• _INFORMATION_
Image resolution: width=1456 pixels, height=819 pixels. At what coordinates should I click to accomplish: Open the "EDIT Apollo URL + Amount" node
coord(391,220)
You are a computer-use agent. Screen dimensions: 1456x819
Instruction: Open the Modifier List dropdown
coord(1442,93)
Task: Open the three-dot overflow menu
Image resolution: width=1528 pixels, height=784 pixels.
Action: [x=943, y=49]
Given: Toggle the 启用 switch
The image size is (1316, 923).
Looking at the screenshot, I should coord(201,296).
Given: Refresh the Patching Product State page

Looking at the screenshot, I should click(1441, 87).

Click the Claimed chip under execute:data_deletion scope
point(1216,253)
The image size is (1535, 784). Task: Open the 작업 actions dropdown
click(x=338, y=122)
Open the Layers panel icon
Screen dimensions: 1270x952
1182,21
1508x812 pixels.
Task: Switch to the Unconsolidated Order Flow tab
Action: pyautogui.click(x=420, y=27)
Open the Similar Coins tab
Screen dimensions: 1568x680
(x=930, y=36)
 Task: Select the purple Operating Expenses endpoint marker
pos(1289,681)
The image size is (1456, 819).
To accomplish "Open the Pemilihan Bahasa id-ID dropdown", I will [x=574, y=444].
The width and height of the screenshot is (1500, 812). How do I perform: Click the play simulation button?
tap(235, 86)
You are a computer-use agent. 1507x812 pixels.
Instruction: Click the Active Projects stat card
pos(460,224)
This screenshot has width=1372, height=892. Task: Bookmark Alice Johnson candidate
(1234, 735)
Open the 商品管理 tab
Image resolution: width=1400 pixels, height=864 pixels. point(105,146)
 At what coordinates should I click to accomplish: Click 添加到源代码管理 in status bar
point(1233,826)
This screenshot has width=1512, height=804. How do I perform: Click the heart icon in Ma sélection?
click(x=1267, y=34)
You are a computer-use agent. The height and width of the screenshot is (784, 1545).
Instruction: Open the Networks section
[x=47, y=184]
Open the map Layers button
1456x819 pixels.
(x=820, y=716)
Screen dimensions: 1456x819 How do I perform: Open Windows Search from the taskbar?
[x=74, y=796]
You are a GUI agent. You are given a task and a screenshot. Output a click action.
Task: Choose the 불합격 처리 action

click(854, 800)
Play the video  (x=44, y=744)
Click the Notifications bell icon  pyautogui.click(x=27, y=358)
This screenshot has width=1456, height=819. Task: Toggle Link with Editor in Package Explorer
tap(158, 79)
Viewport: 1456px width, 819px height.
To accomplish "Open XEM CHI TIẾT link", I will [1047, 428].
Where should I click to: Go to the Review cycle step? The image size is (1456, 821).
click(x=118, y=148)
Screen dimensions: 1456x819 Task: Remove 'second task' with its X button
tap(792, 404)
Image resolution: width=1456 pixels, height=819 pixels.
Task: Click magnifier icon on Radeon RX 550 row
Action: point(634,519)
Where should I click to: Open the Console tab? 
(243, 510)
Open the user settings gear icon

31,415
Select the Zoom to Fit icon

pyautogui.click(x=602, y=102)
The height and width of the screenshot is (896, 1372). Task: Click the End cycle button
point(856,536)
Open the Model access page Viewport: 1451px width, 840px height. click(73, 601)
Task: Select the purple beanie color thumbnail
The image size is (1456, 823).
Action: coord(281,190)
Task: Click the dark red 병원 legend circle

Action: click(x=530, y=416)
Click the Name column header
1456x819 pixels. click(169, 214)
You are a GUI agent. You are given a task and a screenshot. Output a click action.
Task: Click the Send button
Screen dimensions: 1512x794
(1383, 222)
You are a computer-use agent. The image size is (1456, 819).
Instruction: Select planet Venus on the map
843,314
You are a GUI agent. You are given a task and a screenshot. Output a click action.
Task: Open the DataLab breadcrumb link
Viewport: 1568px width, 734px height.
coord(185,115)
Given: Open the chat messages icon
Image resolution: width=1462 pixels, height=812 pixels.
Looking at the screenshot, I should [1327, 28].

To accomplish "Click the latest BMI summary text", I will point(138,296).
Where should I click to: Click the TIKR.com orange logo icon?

• _WHAT YOU SHOULD DO_
Retype exactly the lines of the data above that fall between the line with "At what coordinates should I click to accomplish: Click" and the line with "Open the map Layers button", inclusive, and add nothing.

• _EXERCISE OUTPUT_
 At what coordinates should I click to accomplish: Click 添加到源代码管理 in status bar
point(1233,826)
This screenshot has width=1512, height=804. How do I perform: Click the heart icon in Ma sélection?
click(x=1267, y=34)
You are a computer-use agent. The height and width of the screenshot is (784, 1545).
Instruction: Open the Networks section
[x=47, y=184]
Open the map Layers button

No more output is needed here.